A solution contains three anions with the following concentrations: $0.20 \mathrm{M} \mathrm{CrO}_{4}^{2-}, 0.10 \mathrm{M} \mathrm{CO}_{3}^{2-},$ and \(0.010 \mathrm{M} \mathrm{Cl}^{-}\). If a dilute \(\mathrm{AgNO}_{3}\) solution is slowly added to the solution, what is the first compound to precipitate: $\mathrm{Ag}_{2} \mathrm{CrO}_{4}\left(K_{s p}=1.2 \times 10^{-12}\right), \mathrm{Ag}_{2} \mathrm{CO}_{3}\left(K_{s p}=8.1 \times 10^{-12}\right)$ or \(\operatorname{AgCl}\left(K_{s p}=1.8 \times 10^{-10}\right) ?\)

The precipitation reactions and corresponding \(K_{sp}\) expressions for \(\mathrm{Ag}_{2}\mathrm{CrO}_{4}\), \(\mathrm{Ag}_{2}\mathrm{CO}_{3}\) and \(\operatorname{AgCl}\) are: 1. \(\mathrm{Ag}_{2}\mathrm{CrO}_{4}\rightleftharpoons2\mathrm{Ag}^{+}+\mathrm{CrO}_{4}^{2-}\), \(K_{sp} = [\mathrm{Ag}^{+}]^2 [\mathrm{CrO}_{4}^{2-}]\) 2. \(\mathrm{Ag}_{2}\mathrm{CO}_{3}\rightleftharpoons2\mathrm{Ag}^{+}+\mathrm{CO}_{3}^{2-}\), \(K_{sp} = [\mathrm{Ag}^{+}]^2 [\mathrm{CO}_{3}^{2-}]\) 3. \(\operatorname{AgCl}\rightleftharpoons\mathrm{Ag}^{+}+\mathrm{Cl}^{-}\), \(K_{sp} = [\mathrm{Ag}^{+}] [\mathrm{Cl}^{-]\)

To calculate the ion product (Q) for each silver salt, multiply the concentrations of the ions in each reaction. Since the \(\mathrm{Ag}^+\) concentration is the same for both \(\mathrm{CrO}_{4}^{2-}\) and \(\mathrm{CO}_{3}^{2-}\) reactions, we can set a variable for this concentration, let's call it x. With this, we can express their Q values as follows: 1. Q = \((x)^2 (0.20)\) for \(\mathrm{Ag}_{2}\mathrm{CrO}_{4}\) 2. Q = \((x)^2 (0.10)\) for \(\mathrm{Ag}_{2}\mathrm{CO}_{3}\) 3. Q = \((x)(0.010)\) for \(\operatorname{AgCl}\)

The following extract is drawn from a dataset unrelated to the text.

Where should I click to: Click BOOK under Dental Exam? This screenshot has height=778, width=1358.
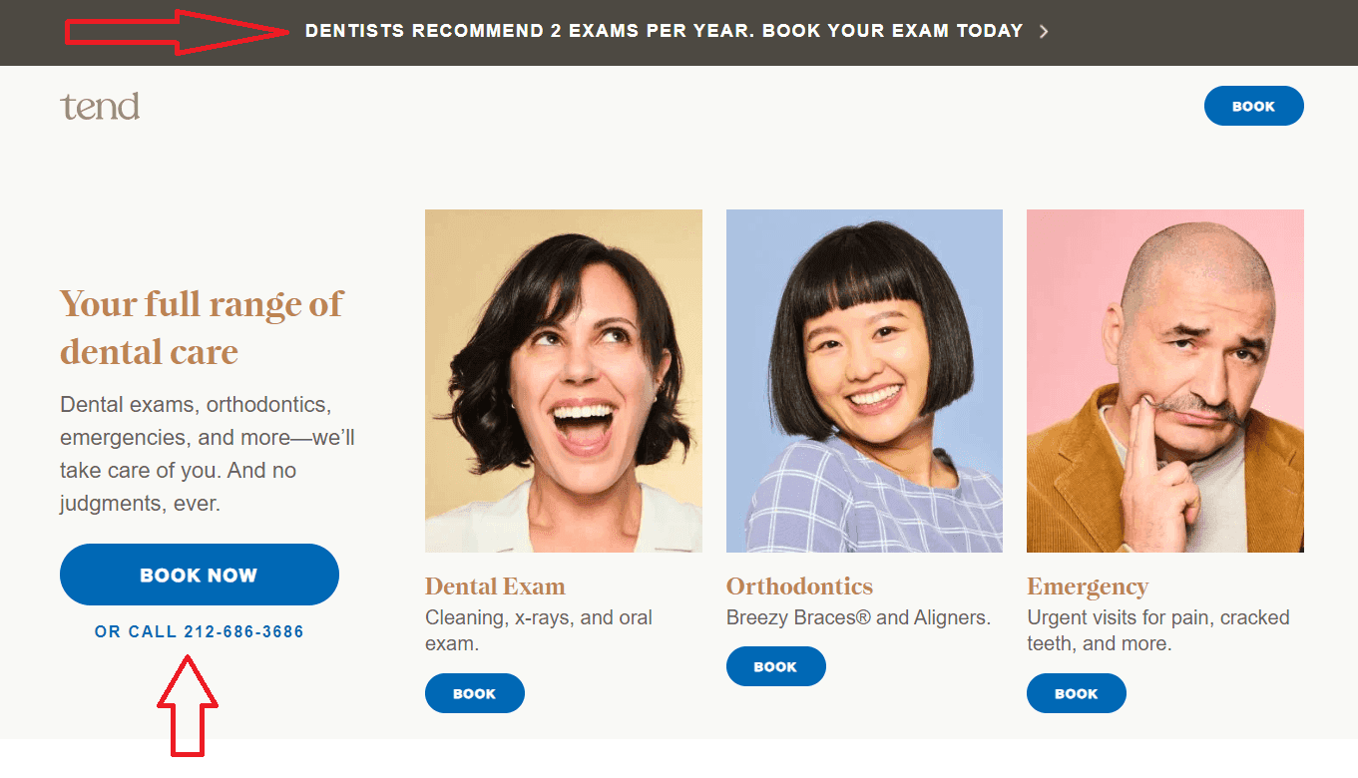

Compare the Q values of each reaction with its respective \(K_{sp}\) value. If Q > \(K_{sp}\), precipitation will occur. Otherwise, the solution will be unsaturated. The first compound to precipitate will be the one that exceeds its \(K_{sp}\) first. 1. For \(\mathrm{Ag}_{2}\mathrm{CrO}_{4}\), Q = \((x)^2 (0.20)\) and \(K_{sp} = 1.2 \times 10^{-12}\) 2. For \(\mathrm{Ag}_{2}\mathrm{CO}_{3}\), Q = \((x)^2 (0.10)\) and \(K_{sp} = 8.1 \times 10^{-12}\) 3. For \(\operatorname{AgCl}\), Q = \((x)(0.010)\) and \(K_{sp} = 1.8 \times 10^{-10}\) We can see that the ratio of Q over \(K_{sp}\) for each reaction would be: 1. \(\frac{(x)^2 (0.20)}{1.2 \times 10^{-12}}\) 2. \(\frac{(x)^2 (0.10)}{8.1 \times 10^{-12}}\) 3. \(\frac{(x)(0.010)}{1.8 \times 10^{-10}}\) Since \(x\) is the same value in all ratios, we can compare these ratios directly to see which one exceeds its \(K_{sp}\) first. The ratio for \(\mathrm{Ag}_{2}\mathrm{CO}_{3}\) is the closest to 1, with both \(\mathrm{Ag}_{2}\mathrm{CrO}_{4}\) and \(\operatorname{AgCl}\) having larger ratios. This means that \(\mathrm{Ag}_{2}\mathrm{CO}_{3}\) will precipitate first when dilute \(\mathrm{AgNO}_{3}\) is added to the solution.